WRITTEN TASK
Answer these questions from the text on collections framework design.
1. What optional extra does the writer hope to build if there is time?
2. Which five structures did the writer first consider recreating from the Collections Framework?
3. What kind of issue does the text call performance?

-- start of TEXT EXCERPT --

The design was intended to provide an integrated framework so that data could be moved between data structures easily and there was a consistent way of invoking as much common functionality as there really is between types (design decisions: what commonality is really there?).

Contracts

A major issue for a collections framework is contracts: Collections are for other programmers to use and so using and abiding by design by contract has to be just as important, if not more so, as conspicuous display of GoF-authorised design patterns. Am I claiming the design by contract is more important here than in some of the other projects? No, but I am saying that it is very very relevant when designing a framework whose sole purpose is to provide objects to be used by clients.

Optional extras

If I have time I am interested in the idea of a performance test suite for collections, running some standard tests and providing a summary of results.

Initial Design

Overview

When I started, I was thinking along the lines of simply recreating the structure in the Collections Framework: a List, a Set, a Map, a Queue, a Stack; cutting down what I viewed as almost-duplicated operations or 'wouldn't-it-be-nice-if' optional functionality; cleaning up things like vector and stack ...

Then I started to think about types in terms of behaviour, not familiar labels. We choose data structure types that offer the behaviour we want. Performance is an implementation issue. In some circumstances it is a very important one, but nevertheless there are too many different factors that can affect actual performance for me to feel that it can be considered part of behaviour at the type level. My initial attempt to dismiss entirely any performance considerations from my design was unsuccessful, and performance is discussed further below, but I decided to start by considering data structure type behaviour.

-- end of TEXT EXCERPT --
-- start of DATA SECTION --

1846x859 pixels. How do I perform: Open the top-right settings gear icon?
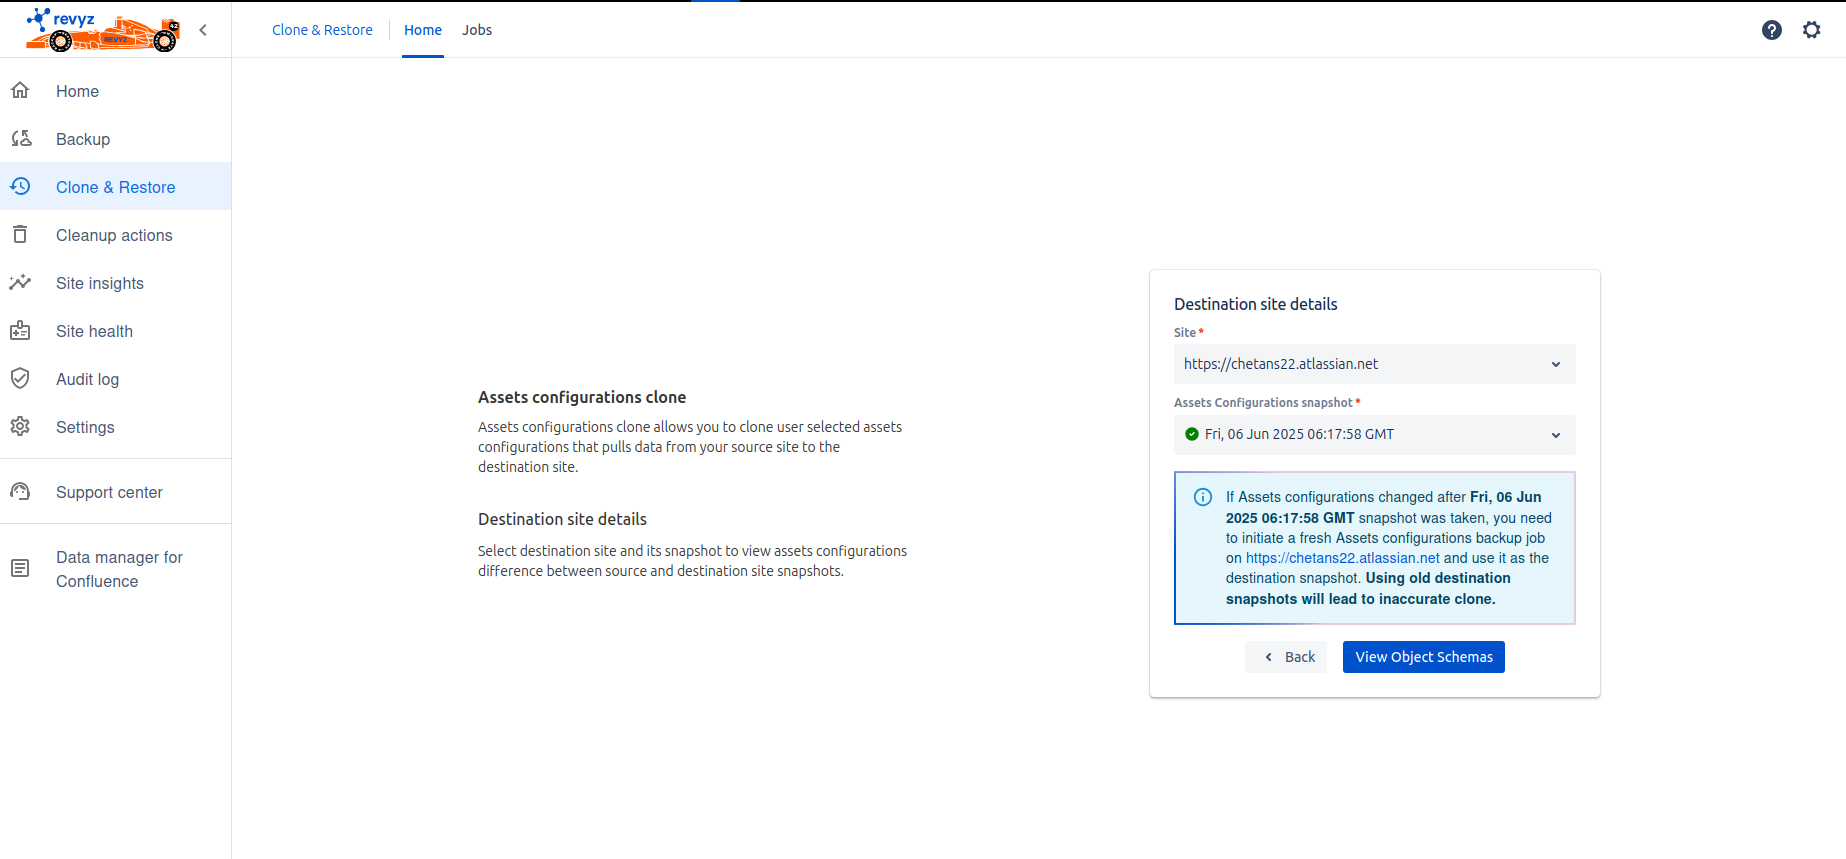click(x=1811, y=30)
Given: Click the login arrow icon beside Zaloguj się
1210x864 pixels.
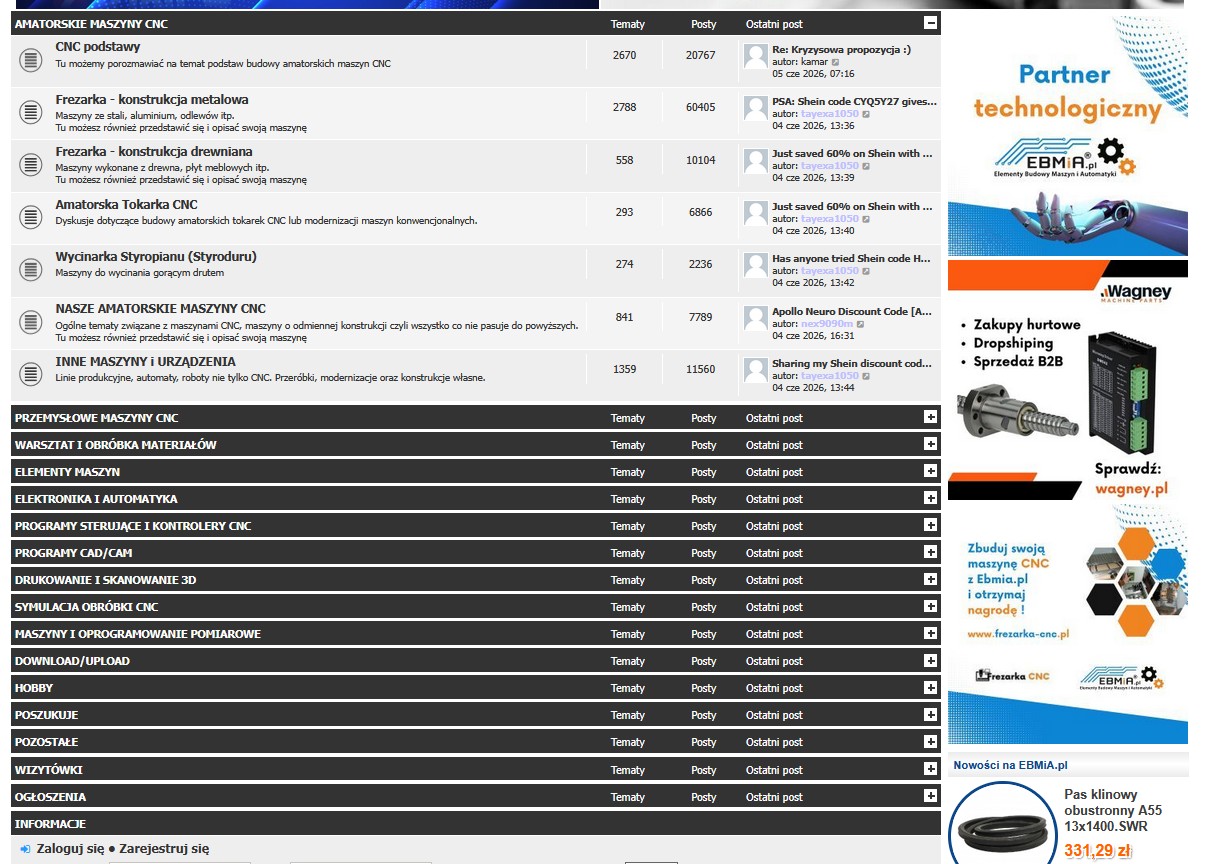Looking at the screenshot, I should 25,849.
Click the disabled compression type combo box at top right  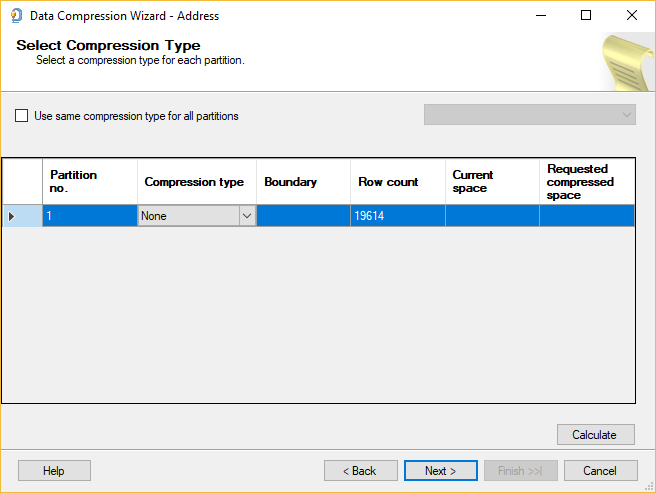[530, 115]
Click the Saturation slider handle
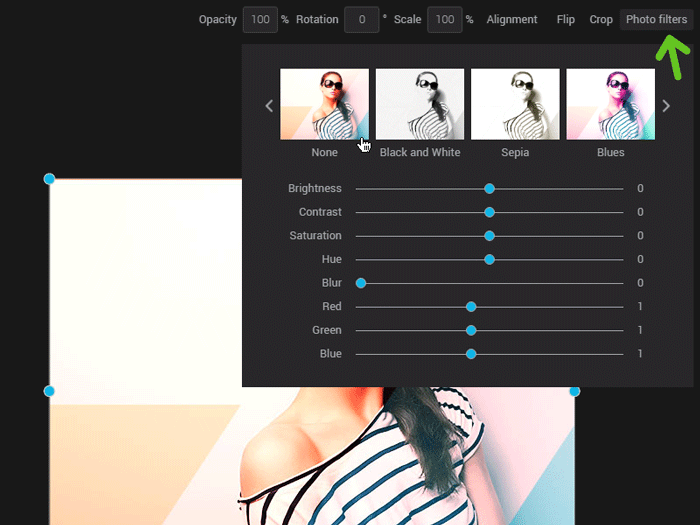700x525 pixels. point(489,236)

-- end of DATA SECTION --

THE COMPLETED TASK
1. A performance test suite for collections that runs some standard tests and provides a summary of results.
2. A List, a Set, a Map, a Queue and a Stack.
3. An implementation issue.